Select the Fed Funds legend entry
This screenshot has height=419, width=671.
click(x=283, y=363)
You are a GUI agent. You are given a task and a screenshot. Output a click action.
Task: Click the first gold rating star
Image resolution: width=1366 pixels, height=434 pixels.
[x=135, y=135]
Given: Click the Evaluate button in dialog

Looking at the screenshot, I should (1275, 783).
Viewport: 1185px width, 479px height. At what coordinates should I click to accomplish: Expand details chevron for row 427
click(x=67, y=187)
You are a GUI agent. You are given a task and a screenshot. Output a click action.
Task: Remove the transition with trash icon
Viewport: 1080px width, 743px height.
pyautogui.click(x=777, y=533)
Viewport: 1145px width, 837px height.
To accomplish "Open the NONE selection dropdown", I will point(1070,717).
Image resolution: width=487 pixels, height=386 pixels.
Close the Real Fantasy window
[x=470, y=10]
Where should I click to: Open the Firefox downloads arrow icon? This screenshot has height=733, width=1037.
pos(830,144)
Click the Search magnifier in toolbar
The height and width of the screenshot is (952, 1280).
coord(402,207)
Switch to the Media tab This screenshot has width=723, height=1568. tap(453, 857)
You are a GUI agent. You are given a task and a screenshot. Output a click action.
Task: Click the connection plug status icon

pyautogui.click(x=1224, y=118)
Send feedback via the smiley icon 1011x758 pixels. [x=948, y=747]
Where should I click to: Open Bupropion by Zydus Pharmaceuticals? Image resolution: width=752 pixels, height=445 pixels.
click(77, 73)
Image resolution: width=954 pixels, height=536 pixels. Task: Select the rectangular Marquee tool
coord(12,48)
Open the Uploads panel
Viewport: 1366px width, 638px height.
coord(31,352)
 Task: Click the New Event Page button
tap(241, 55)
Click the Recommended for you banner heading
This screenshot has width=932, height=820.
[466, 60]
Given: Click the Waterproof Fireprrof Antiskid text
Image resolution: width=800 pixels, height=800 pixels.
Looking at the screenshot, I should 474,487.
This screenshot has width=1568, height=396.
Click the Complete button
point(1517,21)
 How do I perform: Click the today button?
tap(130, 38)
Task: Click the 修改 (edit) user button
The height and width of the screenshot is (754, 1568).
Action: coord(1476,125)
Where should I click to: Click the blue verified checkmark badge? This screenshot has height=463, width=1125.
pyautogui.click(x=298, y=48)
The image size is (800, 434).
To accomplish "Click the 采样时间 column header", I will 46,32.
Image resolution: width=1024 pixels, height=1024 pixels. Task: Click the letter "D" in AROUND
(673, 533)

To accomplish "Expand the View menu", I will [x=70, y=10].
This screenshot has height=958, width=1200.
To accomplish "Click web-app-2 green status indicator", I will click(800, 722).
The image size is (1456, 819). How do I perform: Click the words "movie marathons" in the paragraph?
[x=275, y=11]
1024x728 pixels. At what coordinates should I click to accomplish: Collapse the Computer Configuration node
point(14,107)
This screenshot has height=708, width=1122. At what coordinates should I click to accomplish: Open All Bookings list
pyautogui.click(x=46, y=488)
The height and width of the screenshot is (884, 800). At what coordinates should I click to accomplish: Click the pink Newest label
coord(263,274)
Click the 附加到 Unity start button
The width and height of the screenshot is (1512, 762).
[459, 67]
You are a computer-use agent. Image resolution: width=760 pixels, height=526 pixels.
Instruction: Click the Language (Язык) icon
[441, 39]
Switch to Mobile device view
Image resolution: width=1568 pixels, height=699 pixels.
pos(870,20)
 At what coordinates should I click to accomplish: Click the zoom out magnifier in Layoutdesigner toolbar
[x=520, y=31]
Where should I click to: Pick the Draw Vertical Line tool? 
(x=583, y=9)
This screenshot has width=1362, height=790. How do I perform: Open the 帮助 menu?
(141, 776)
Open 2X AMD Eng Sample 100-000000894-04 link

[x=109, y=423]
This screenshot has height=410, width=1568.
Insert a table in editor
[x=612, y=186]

^^^^^^^^

= What you will do =
If a line falls between the first line of the records and the line containing "Viewport: 1145px width, 837px height.", inclusive, repeat it exactly; leave out all others.

= The completed task =
Select the Fed Funds legend entry
This screenshot has height=419, width=671.
click(x=283, y=363)
You are a GUI agent. You are given a task and a screenshot. Output a click action.
Task: Click the first gold rating star
Image resolution: width=1366 pixels, height=434 pixels.
[x=135, y=135]
Given: Click the Evaluate button in dialog

Looking at the screenshot, I should (1275, 783).
Viewport: 1185px width, 479px height. At what coordinates should I click to accomplish: Expand details chevron for row 427
click(x=67, y=187)
You are a GUI agent. You are given a task and a screenshot. Output a click action.
Task: Remove the transition with trash icon
Viewport: 1080px width, 743px height.
pyautogui.click(x=777, y=533)
Viewport: 1145px width, 837px height.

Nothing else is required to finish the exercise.